Oosthoek's Uitgevers Mij. N.V (1916-1925)

Gepubliceerd op 27-06-2020

kardinaal

betekenis & definitie

[<Lat. cardo, deurhangsel; dus: scharnierfiguur].

I. bn., voornaamste, hoofd-, meestal in vaste verb.: de vier kardinale deugden, de hoofddeugden; de kardinale getallen, de hoofdtelwoorden; het kardinale punt, het voornaamste in een bepaalde aangelegenheid; een kardinale fout, eenfout, die het geheel bederft;

II. zn. m. (-nalen),

1. (vero. cardinaal), titel van de hoogste kerkelijke waardigheidsbekleders in de Rooms-Katholieke Kerk, die de raad van de paus vormen (e);
2. (ook: kardinaalvogel) samenvattende ben. voor een elftal vogelgeslachten uit de familie gorzen.(e); ook de naam van een papegaai met rode vleugels.

(e) CANONIEK RECHT.

De kardinalen vormen de senaat van de paus en treden op als adviseur en medewerker in het bestuur van heel de RoomsKatholieke Kerk. Oorspronkelijk droeg iedere aan een hoofdkerk verbonden geestelijke deze naam. Vanaf de 8e eeuw werd de naam gereserveerd voor de ‘presbyteri priores’ (voornaamste priesters) van de 28 Romeinse titelkerken, die door de paus werden betrokken bij het bestuur van de stad en bij de liturgische plechtigheden, later ook bij het bestuur van de wereldkerk, evenals de (oorspronkelijk zeven) regionale diakens van Rome, die de zorg hadden voor de armen, en vanaf de II e eeuw de bisschoppen van de zeven naburige (suburbicaire) bisdommen. Zo ontstond het kardinalencollege, bestaande uit kardinaal-priesters, kardinaal-diakens en kardinaal-bisschoppen. Paus Nicolaas II wees in 1059 de →pauskeuze exclusief toe aan de kardinalen. Vanaf de 12e eeuw worden in dit college ook bisschoppen buiten Rome benoemd; deze lieten dan het bestuur van hun bisdom over aan een vicaris en trokken zelf naar Rome.

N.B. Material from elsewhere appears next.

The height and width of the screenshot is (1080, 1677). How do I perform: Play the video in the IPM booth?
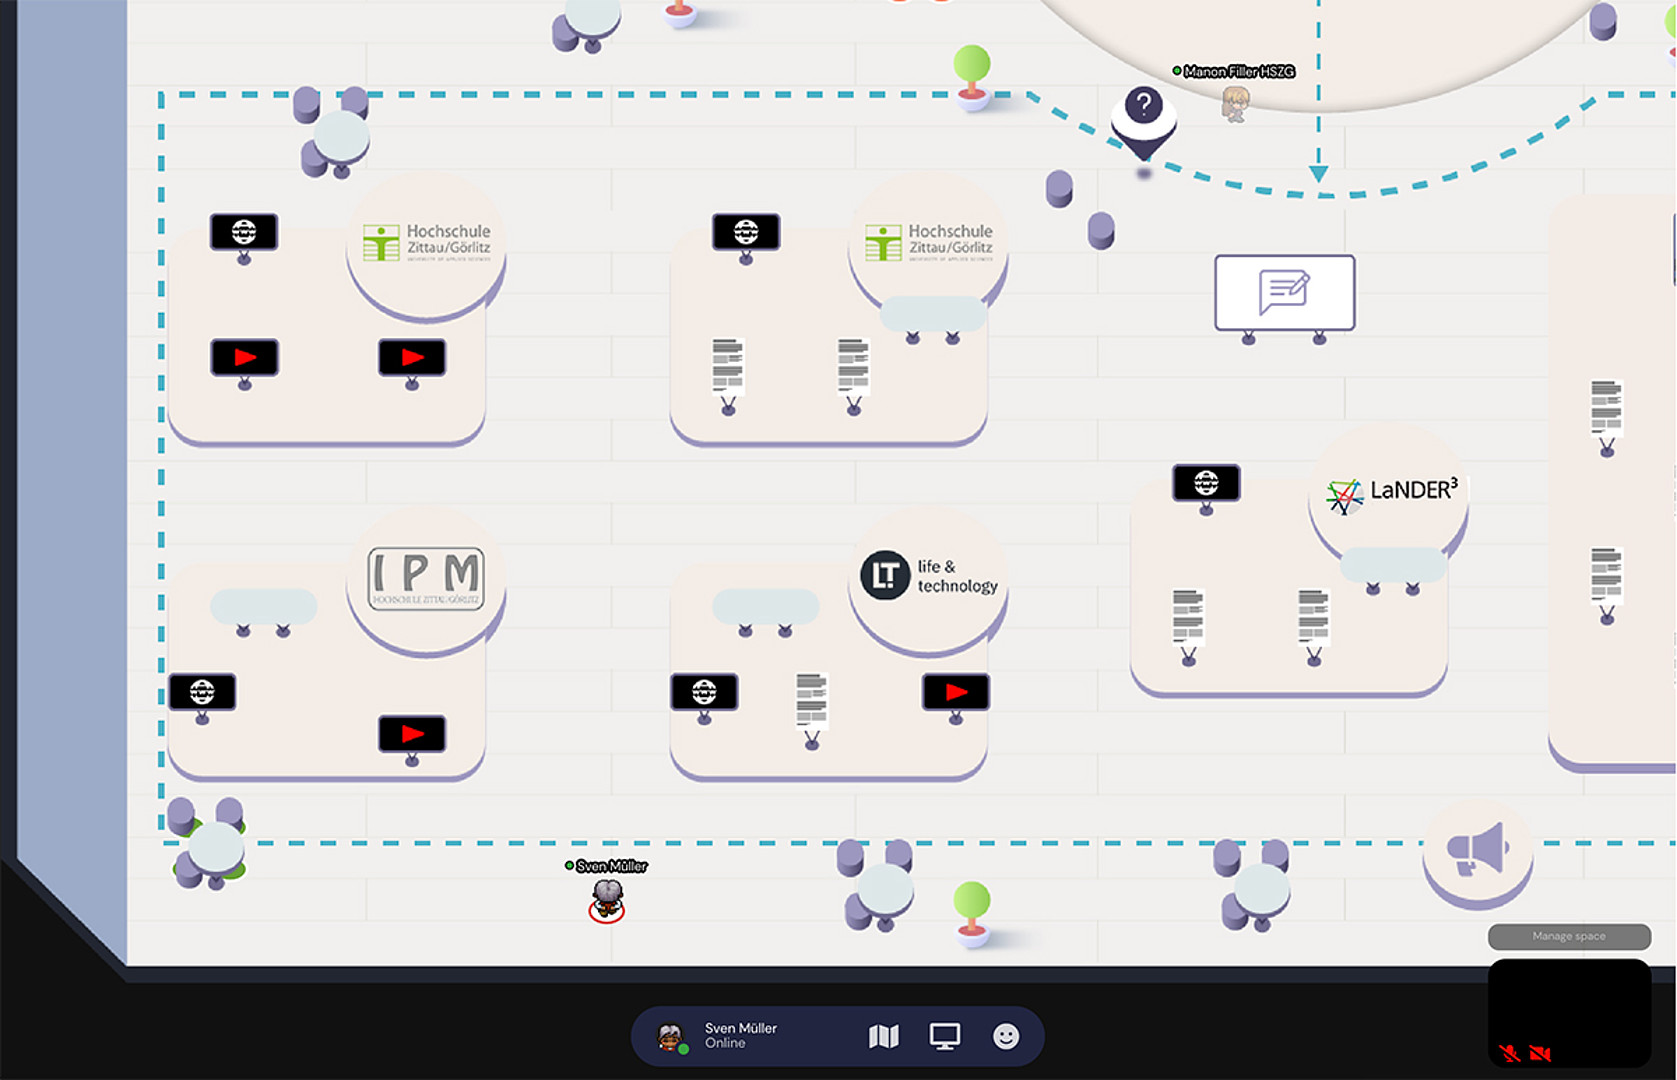pyautogui.click(x=412, y=734)
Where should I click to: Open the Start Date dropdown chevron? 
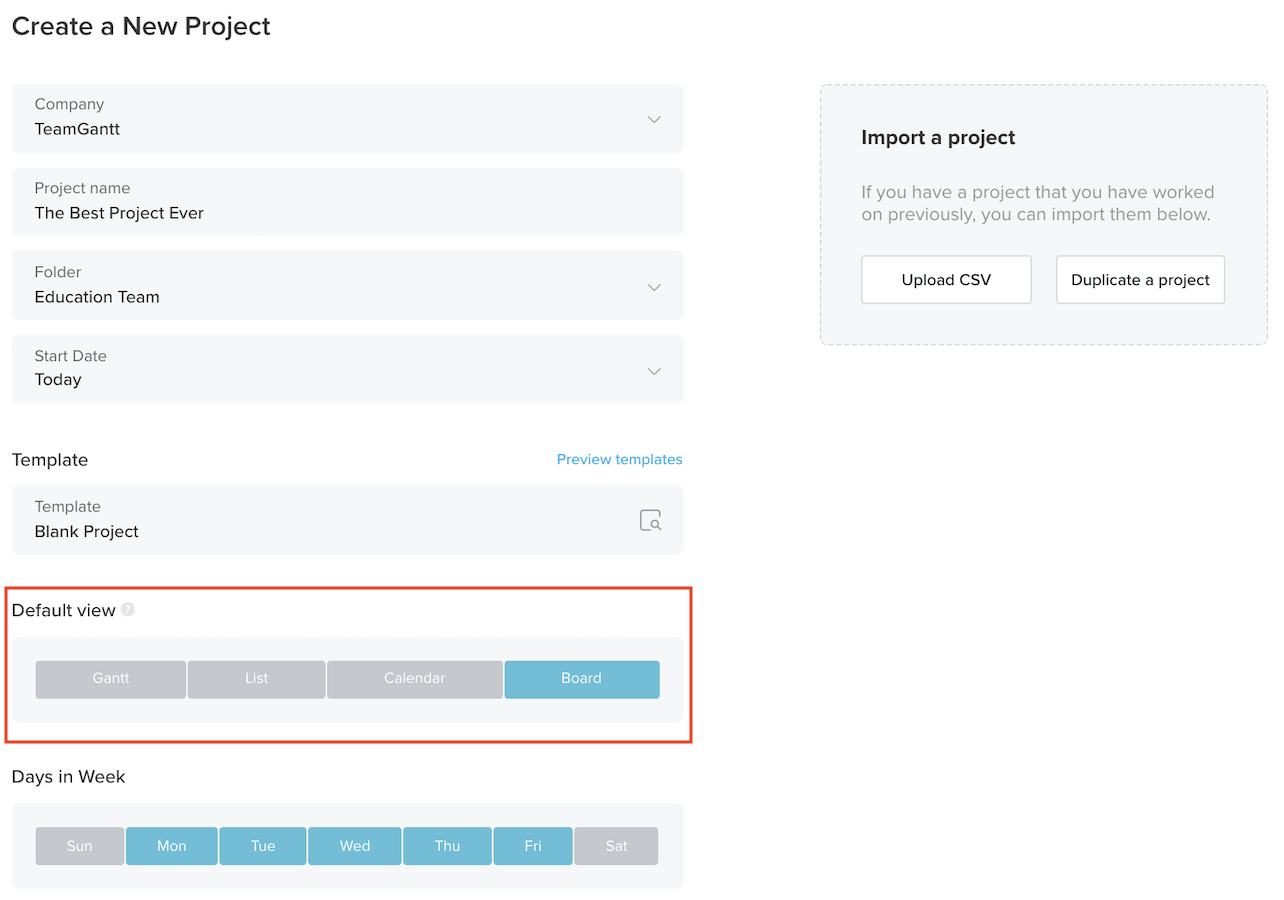coord(654,370)
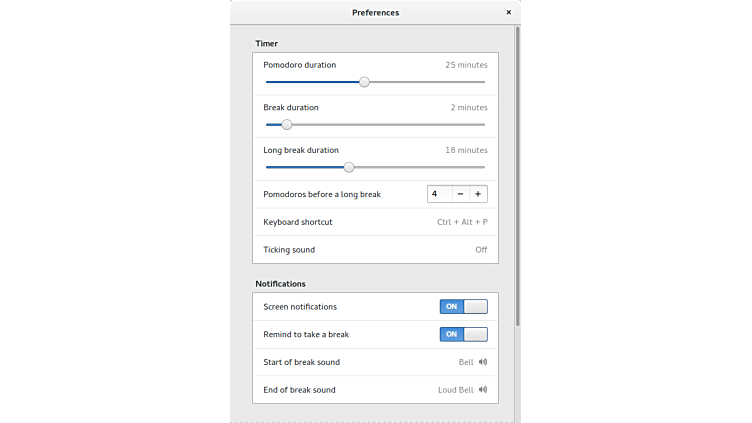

Na het concilie van Trente (1545—63), dat de nadruk legde op de residentieplicht van de bisschoppen, bleven deze kardinalen in eigen bisdom, hetgeen evenwel de invloed op het bestuur van de wereldkerk deed afnemen. Einde II e eeuw treffen we de eerste aanzetten aan voor het →consistorie, de vergadering van de paus met zijn kardinalen over alle belangrijke zaken van de kerk; hierdoor werden de in de eerste tien eeuwen frequent gehouden Romeinse concilies min of meer vervangen. Vanuit diverse commissies van kardinalen die sedert het begin van de 16e eeuw werden ingesteld, hebben zich de Romeinse →congregaties gevormd, het belangrijkste onderdeel van de →curie(Romeinse) . Iedere congregatie staat onder leiding van een kardinaal en telt een aantal kardinaalleden. Zij vervullen bij het bestuur van de RoomsKatholieke Kerk een steeds belangrijkere rol. LITT: C.Fürst, Cardinalis (1967).